The data
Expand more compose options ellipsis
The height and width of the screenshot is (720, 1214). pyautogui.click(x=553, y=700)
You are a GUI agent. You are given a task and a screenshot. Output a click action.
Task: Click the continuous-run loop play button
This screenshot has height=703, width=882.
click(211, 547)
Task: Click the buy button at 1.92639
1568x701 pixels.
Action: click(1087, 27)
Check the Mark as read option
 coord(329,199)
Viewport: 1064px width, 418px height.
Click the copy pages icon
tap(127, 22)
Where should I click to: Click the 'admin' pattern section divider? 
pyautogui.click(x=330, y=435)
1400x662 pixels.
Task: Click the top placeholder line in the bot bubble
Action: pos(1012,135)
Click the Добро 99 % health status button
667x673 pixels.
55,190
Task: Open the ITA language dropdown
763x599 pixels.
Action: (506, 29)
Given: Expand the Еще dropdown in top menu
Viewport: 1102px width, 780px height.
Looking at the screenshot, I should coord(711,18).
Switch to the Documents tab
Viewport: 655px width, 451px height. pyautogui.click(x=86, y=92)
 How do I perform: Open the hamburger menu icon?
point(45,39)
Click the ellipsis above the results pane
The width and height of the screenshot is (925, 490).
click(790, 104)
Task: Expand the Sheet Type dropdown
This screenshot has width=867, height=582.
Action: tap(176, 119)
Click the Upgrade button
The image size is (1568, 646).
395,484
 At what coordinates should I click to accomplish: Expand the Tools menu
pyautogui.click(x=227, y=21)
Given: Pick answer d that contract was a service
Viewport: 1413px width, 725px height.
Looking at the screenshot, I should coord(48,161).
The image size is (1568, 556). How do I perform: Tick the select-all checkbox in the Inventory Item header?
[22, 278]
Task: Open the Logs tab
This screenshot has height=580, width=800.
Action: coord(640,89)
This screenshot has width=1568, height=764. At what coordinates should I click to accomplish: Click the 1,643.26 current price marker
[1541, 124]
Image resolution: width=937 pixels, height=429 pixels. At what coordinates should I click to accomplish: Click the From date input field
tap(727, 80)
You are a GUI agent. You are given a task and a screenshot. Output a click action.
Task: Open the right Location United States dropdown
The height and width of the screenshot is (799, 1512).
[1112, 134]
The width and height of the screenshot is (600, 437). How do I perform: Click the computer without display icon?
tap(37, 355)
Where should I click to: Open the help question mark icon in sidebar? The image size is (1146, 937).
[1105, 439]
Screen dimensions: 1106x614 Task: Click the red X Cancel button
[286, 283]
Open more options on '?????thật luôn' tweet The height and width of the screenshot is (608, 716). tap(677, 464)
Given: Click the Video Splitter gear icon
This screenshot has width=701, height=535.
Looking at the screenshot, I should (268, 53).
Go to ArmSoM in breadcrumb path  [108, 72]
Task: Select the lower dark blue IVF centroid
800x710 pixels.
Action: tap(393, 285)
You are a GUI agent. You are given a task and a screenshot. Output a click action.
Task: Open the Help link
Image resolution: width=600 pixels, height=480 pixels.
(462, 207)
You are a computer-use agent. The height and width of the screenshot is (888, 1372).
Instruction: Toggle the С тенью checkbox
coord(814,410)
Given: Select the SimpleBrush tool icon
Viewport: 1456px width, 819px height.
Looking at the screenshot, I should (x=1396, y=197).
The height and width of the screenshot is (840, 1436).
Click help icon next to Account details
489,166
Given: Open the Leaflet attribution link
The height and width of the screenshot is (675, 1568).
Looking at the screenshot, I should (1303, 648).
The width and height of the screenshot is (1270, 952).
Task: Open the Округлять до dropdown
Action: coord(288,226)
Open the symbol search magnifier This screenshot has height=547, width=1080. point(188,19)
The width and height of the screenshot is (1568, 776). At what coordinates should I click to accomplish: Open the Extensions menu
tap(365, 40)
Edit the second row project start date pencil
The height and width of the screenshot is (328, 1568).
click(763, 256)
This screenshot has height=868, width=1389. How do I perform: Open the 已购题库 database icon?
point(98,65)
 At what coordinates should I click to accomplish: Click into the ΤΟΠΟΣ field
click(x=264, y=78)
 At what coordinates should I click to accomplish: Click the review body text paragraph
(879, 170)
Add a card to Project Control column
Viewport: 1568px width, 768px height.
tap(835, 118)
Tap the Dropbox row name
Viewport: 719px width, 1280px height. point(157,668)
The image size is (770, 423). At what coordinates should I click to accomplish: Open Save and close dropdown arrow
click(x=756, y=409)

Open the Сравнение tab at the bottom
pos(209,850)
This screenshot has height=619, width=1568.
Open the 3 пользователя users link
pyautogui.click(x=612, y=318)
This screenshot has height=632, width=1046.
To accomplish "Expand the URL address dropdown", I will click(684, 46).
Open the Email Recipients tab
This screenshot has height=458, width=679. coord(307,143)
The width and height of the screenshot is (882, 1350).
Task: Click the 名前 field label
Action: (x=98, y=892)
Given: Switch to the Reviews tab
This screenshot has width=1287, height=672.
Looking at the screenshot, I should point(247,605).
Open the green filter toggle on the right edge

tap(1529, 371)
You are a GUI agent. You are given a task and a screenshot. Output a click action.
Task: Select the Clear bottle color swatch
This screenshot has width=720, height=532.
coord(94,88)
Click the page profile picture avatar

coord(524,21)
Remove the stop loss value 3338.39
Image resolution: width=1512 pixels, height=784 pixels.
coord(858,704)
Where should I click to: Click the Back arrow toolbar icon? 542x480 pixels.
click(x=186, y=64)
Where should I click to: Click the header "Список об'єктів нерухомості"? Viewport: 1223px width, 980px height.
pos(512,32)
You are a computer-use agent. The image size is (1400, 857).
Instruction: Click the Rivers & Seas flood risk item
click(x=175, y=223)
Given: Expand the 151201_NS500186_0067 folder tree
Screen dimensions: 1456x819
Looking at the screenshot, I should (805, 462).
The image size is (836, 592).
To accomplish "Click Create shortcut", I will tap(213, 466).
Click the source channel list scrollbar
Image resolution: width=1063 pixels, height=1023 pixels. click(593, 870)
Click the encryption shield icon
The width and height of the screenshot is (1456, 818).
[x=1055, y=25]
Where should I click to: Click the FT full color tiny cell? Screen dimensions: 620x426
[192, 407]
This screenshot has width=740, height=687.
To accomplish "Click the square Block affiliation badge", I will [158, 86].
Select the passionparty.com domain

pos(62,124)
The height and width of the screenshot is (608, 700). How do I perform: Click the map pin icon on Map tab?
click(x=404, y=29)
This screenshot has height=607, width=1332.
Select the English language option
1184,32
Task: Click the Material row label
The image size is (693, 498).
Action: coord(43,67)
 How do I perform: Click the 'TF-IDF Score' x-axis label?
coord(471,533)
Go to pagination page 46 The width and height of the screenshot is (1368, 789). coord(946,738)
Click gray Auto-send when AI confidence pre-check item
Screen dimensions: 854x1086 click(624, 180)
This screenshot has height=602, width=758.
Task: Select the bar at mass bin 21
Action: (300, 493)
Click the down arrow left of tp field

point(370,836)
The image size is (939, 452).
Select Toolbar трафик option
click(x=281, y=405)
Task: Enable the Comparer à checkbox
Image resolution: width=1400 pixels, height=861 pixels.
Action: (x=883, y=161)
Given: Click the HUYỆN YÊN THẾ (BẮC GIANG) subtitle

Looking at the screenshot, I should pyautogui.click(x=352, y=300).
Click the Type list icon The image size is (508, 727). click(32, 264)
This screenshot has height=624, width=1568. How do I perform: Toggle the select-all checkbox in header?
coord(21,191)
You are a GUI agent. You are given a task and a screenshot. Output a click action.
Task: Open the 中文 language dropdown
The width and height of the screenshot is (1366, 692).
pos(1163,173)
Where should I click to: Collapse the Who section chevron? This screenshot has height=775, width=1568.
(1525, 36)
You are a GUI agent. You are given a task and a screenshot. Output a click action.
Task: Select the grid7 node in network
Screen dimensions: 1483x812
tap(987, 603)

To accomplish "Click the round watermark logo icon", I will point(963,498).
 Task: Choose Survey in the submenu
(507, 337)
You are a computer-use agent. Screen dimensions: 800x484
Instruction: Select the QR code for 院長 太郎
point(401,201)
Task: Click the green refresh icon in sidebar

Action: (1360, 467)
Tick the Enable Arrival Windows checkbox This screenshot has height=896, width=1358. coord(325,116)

What is asked
Rewrite the listing from the line with "This screenshot has height=632, width=1046." through the line with "Looking at the screenshot, I should (805, 462).", substituting "Ratings" for "Reviews" and leaving everything else unchanged.

Problem solution
This screenshot has height=632, width=1046.
To accomplish "Expand the URL address dropdown", I will click(684, 46).
Open the Email Recipients tab
This screenshot has height=458, width=679. coord(307,143)
The width and height of the screenshot is (882, 1350).
Task: Click the 名前 field label
Action: (x=98, y=892)
Given: Switch to the Ratings tab
This screenshot has width=1287, height=672.
Looking at the screenshot, I should point(247,605).
Open the green filter toggle on the right edge

tap(1529, 371)
You are a GUI agent. You are given a task and a screenshot. Output a click action.
Task: Select the Clear bottle color swatch
This screenshot has width=720, height=532.
coord(94,88)
Click the page profile picture avatar

coord(524,21)
Remove the stop loss value 3338.39
Image resolution: width=1512 pixels, height=784 pixels.
coord(858,704)
Where should I click to: Click the Back arrow toolbar icon? 542x480 pixels.
click(x=186, y=64)
Where should I click to: Click the header "Список об'єктів нерухомості"? Viewport: 1223px width, 980px height.
pos(512,32)
You are a computer-use agent. The image size is (1400, 857).
Instruction: Click the Rivers & Seas flood risk item
click(x=175, y=223)
Given: Expand the 151201_NS500186_0067 folder tree
Screen dimensions: 1456x819
Looking at the screenshot, I should (805, 462).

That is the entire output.